I don’t know when I started to think that tutorials are necessaries to teach to the player how to play. Maybe the current trend to use tutorials in every game: casuals and hardcores, experimentals games and clones (I really don’t know why clones have tutorials). I really don’t care understand about how used to think they are important, what I care now, is understand and explain why using the tutorial sucks. Its pretty simple.
Actually I am somehow involved in the duality “videogames-education”, and this helped me to understand some things about games itself. The player, like the students, doesn’t want to learn things they doesn’t need or doesn’t interest them.
If we take them trough a bunch of very controlled and non challenge situations, they will feel like they are working. I mean, they feel like they are doing just “things” to get at the end of the day, and reach what they really wants, whats means get fun.
So we need to stop this. A game is an entire new world and we want explore and discover things. We are lazy by nature and our brain doesn’t seem be interested in thing that aren’t important, the brain want to learn useful new things. When we create a game, we are really obligated to give this unique chance to the player.
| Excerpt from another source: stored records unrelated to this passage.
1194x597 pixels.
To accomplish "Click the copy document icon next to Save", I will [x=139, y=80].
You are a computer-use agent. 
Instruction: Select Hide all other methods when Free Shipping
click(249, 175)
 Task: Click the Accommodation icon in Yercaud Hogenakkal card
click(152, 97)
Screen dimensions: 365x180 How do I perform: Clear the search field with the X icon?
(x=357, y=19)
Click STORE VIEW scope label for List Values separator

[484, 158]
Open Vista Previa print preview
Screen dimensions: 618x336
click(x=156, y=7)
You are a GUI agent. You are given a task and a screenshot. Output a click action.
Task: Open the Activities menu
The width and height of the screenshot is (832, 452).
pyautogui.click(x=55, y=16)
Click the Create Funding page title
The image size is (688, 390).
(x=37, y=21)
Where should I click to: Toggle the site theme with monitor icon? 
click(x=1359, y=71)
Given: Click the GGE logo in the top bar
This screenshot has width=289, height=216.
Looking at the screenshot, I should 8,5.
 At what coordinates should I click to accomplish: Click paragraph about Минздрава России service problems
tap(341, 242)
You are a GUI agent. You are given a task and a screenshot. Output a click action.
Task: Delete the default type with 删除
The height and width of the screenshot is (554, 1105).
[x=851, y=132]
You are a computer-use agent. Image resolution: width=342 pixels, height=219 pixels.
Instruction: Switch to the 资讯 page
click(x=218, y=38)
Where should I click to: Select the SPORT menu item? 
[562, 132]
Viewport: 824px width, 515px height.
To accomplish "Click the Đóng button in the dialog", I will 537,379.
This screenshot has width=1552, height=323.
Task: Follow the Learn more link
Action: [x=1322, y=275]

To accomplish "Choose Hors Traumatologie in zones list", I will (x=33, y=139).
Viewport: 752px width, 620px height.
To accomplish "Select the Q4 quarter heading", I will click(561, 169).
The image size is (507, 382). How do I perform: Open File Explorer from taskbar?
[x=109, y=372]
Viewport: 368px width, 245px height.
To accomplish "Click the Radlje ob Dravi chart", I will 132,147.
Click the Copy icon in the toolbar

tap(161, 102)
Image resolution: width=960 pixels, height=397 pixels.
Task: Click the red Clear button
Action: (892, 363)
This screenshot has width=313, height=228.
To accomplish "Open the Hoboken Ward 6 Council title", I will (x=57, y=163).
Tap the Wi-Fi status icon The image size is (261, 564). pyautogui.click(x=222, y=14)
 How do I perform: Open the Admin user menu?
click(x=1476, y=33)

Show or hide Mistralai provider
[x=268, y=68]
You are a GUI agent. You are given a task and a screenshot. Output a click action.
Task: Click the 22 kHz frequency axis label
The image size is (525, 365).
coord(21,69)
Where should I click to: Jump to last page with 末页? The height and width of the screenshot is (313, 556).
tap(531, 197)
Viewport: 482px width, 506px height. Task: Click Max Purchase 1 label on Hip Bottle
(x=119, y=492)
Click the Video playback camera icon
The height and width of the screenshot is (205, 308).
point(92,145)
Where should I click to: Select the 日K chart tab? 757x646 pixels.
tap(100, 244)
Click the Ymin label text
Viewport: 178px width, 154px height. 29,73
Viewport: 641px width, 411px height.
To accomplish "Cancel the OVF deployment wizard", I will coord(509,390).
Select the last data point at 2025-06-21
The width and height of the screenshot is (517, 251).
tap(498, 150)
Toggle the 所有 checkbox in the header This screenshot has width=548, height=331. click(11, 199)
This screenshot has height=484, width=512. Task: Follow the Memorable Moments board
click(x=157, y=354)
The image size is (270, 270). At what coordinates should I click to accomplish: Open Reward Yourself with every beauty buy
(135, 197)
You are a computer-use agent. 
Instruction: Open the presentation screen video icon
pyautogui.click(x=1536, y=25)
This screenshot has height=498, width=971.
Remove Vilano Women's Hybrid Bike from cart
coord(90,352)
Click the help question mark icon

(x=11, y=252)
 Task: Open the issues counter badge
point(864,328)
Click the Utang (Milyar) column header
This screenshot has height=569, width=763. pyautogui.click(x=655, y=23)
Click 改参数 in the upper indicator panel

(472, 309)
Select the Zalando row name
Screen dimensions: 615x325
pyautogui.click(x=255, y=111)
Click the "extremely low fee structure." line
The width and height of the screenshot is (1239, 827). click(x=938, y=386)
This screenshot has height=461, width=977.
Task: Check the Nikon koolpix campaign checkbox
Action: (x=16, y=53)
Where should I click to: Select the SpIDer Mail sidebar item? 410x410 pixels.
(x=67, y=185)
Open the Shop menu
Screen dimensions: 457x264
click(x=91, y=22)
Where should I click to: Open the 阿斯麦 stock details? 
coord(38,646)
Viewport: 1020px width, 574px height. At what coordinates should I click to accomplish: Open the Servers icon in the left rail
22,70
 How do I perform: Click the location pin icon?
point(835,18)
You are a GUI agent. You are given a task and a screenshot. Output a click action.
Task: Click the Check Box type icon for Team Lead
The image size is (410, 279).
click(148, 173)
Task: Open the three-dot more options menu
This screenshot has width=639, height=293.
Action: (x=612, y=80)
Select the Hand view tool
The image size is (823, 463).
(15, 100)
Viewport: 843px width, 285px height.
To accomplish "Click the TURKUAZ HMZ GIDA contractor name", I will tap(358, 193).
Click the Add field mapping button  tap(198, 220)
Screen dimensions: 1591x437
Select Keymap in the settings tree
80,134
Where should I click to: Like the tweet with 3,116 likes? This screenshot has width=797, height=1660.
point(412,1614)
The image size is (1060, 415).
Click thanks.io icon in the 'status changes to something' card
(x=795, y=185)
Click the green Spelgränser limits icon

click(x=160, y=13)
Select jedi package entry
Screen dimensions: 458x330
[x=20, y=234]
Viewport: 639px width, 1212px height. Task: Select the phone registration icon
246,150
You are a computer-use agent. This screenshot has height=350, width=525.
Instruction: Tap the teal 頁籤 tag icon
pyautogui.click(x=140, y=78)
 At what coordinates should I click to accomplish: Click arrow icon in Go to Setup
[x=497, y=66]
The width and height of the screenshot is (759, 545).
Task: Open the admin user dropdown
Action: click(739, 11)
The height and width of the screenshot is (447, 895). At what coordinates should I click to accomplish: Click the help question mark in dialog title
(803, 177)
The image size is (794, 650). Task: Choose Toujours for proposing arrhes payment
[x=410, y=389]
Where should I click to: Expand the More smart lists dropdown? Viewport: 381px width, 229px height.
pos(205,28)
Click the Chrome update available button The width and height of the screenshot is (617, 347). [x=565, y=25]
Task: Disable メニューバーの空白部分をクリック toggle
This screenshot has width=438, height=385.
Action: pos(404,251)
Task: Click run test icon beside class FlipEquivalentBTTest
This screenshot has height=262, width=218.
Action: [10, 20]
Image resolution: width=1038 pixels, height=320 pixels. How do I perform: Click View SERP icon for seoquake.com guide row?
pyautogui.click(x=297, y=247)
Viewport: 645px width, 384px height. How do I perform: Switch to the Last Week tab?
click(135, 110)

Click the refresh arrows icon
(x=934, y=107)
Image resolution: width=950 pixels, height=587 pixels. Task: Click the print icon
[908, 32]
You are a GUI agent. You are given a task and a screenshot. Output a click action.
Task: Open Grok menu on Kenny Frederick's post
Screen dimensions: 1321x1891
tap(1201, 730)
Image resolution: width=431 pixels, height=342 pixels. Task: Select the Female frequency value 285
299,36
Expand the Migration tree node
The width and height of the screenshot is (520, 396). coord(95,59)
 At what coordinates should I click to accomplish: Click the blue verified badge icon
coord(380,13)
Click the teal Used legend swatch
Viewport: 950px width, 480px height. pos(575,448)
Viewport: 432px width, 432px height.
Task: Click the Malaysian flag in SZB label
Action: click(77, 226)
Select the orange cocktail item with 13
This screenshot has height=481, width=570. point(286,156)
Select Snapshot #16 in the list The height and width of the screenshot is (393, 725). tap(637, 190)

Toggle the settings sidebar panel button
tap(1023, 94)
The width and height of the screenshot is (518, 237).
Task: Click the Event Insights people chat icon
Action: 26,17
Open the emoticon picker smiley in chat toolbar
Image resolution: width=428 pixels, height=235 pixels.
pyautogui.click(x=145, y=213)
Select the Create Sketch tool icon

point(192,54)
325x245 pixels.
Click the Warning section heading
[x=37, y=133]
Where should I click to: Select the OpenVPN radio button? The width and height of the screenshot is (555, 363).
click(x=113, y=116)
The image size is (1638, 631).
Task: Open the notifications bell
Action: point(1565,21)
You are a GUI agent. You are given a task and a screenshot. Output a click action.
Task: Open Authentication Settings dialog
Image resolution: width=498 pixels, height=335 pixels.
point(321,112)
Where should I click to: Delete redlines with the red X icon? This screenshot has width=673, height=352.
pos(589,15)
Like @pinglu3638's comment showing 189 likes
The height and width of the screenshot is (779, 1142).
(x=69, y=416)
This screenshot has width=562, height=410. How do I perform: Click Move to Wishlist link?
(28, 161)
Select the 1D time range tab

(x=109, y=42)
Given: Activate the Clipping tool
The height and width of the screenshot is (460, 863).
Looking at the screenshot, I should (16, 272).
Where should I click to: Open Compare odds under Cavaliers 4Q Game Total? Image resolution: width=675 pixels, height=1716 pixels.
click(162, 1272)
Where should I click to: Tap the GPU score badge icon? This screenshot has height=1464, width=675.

The learning must happen through player experience with the game world. We can introduce new mechanics slowly, but this doesn’t mean we can’t challenge the player and that we can’t let them play with. The learning of game mechanics must be part of the game, and the player training must happen when player need it, this must be hidden in the game levels and as a solution of a game conflict. We can’t/mustn’t force the player to put game mechanics in his mind before he feel that the game can offer fun and something new.
I know it’s harder we don’t use tutorials, but, I think is the best way to give it the players that what they really want: his own experience trough the exploration a new and wonderful world.
This is all for now. Thanks for read!